*** Opening Data supplied ***

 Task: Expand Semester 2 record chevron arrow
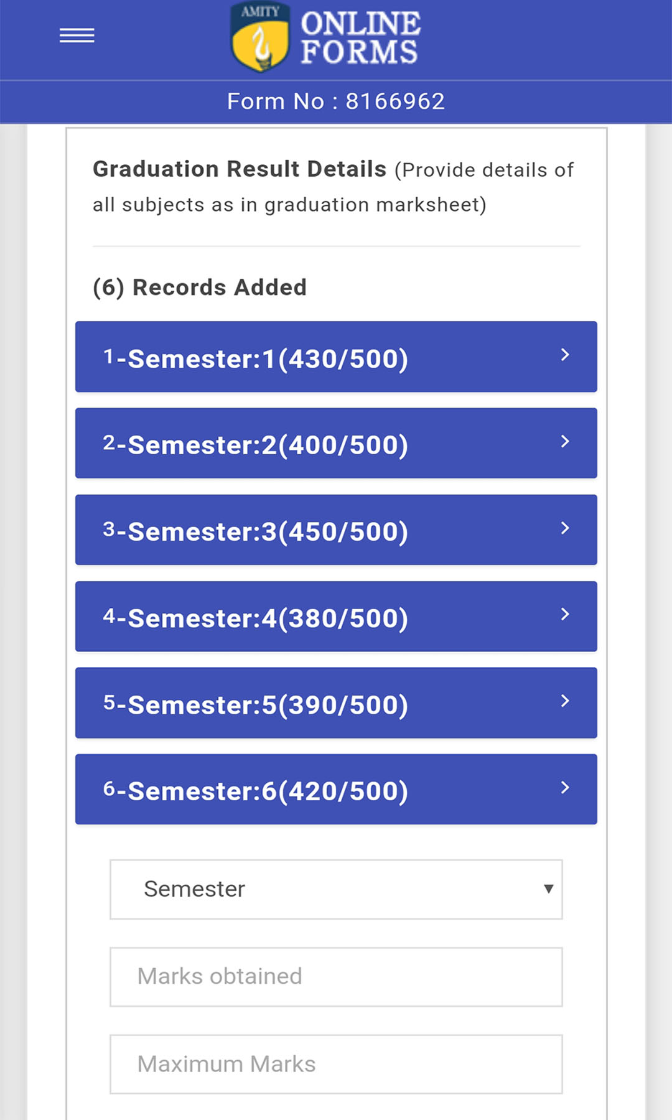pyautogui.click(x=564, y=442)
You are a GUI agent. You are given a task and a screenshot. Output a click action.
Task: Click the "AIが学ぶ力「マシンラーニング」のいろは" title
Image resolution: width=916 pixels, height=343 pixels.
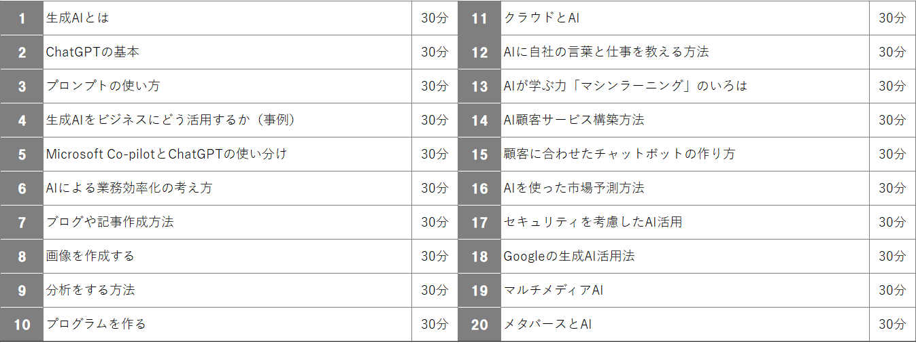tap(625, 86)
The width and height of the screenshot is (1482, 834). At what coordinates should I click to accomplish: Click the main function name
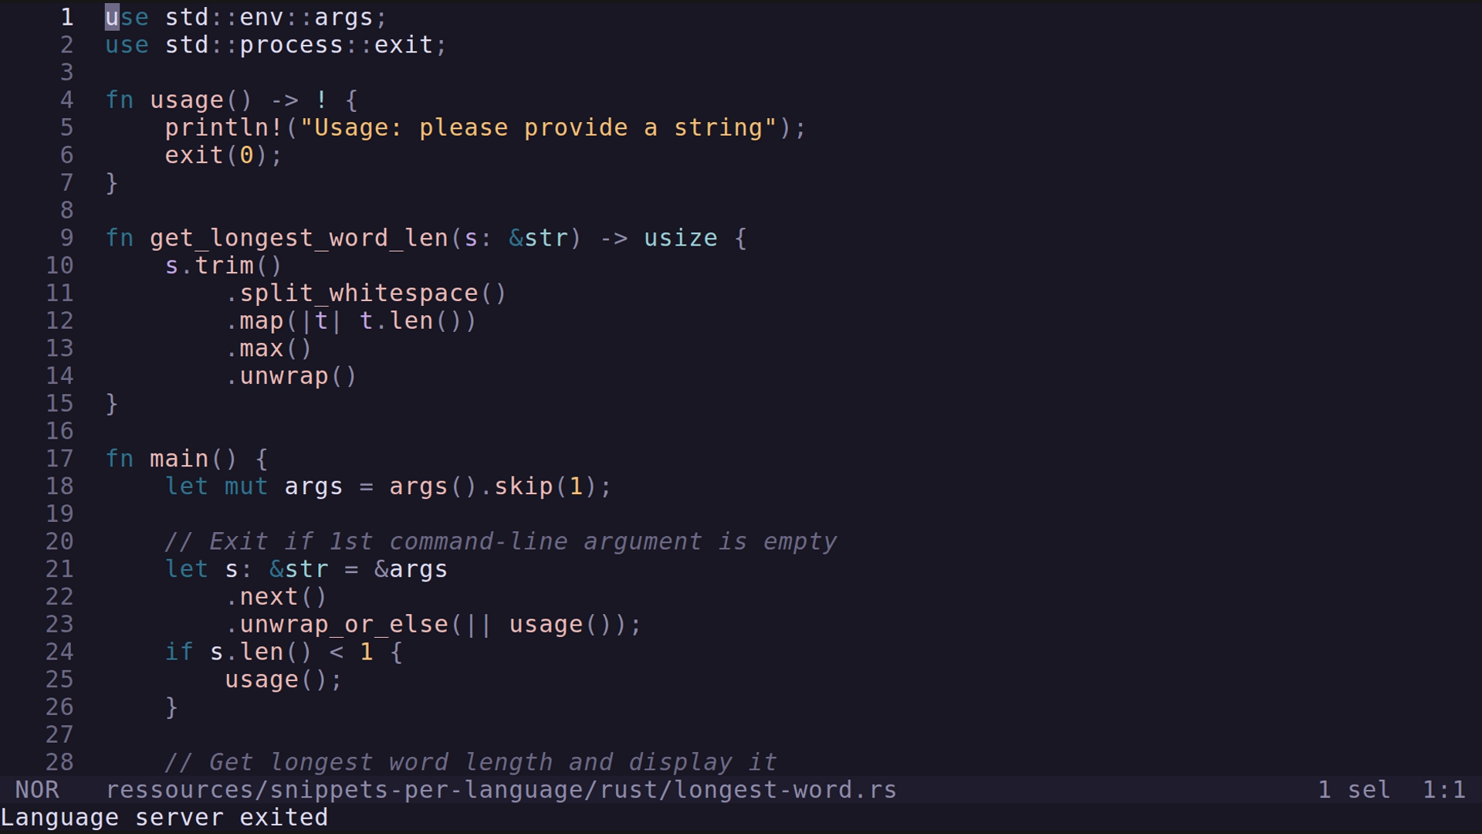click(x=179, y=459)
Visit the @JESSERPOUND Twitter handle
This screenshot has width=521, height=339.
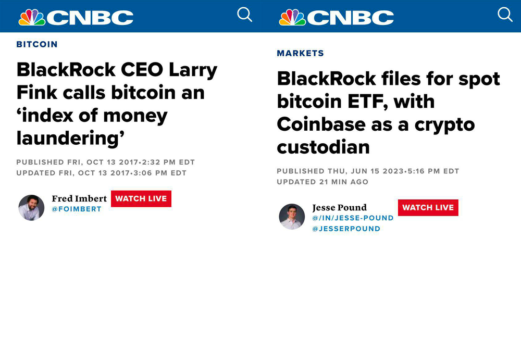[346, 229]
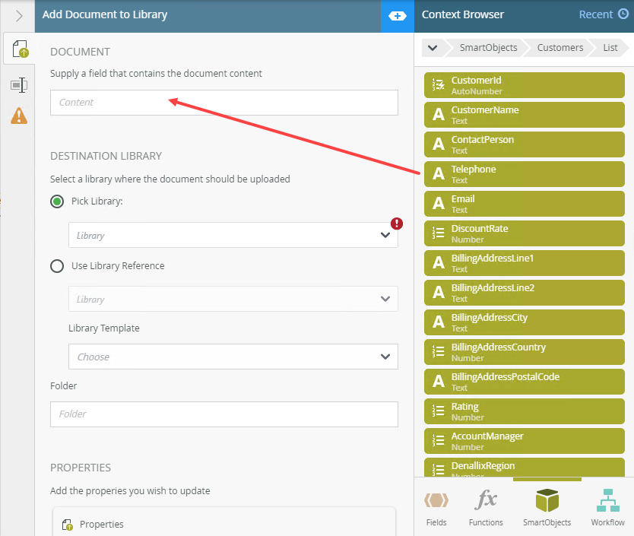This screenshot has width=634, height=536.
Task: Click the Customers breadcrumb link
Action: (x=560, y=48)
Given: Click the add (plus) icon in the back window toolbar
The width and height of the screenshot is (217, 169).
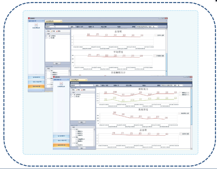Looking at the screenshot, I should [x=47, y=31].
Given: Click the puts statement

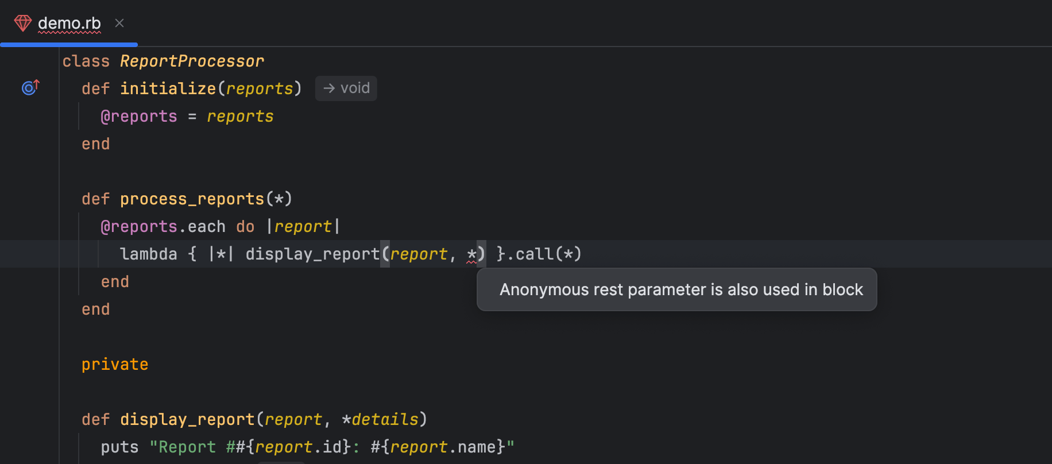Looking at the screenshot, I should 119,447.

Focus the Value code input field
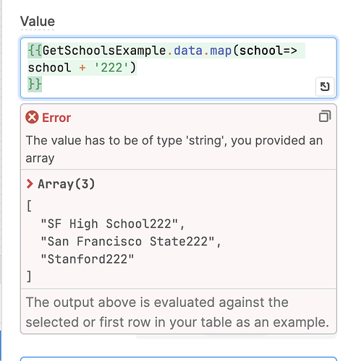click(x=179, y=68)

*** Closing Data supplied ***

Assigned task. Every entry above is to be transcribed exactly, with all pictures left out.

Response to the exercise.
 Task: Expand Semester 2 record chevron arrow
pyautogui.click(x=564, y=442)
You are a GUI agent. You are given a task and a screenshot. Output a click action.
Task: Click the "AIが学ぶ力「マシンラーニング」のいろは" title
Image resolution: width=916 pixels, height=343 pixels.
tap(625, 86)
The width and height of the screenshot is (1482, 834). At what coordinates should I click to accomplish: Click the main function name
click(x=179, y=459)
Visit the @JESSERPOUND Twitter handle
This screenshot has width=521, height=339.
[346, 229]
This screenshot has width=634, height=536.
Task: Click the Customers breadcrumb link
Action: (x=560, y=48)
Given: Click the add (plus) icon in the back window toolbar
The width and height of the screenshot is (217, 169).
Looking at the screenshot, I should [x=47, y=31].
Given: Click the puts statement

Looking at the screenshot, I should 119,447.

Focus the Value code input field
click(x=179, y=68)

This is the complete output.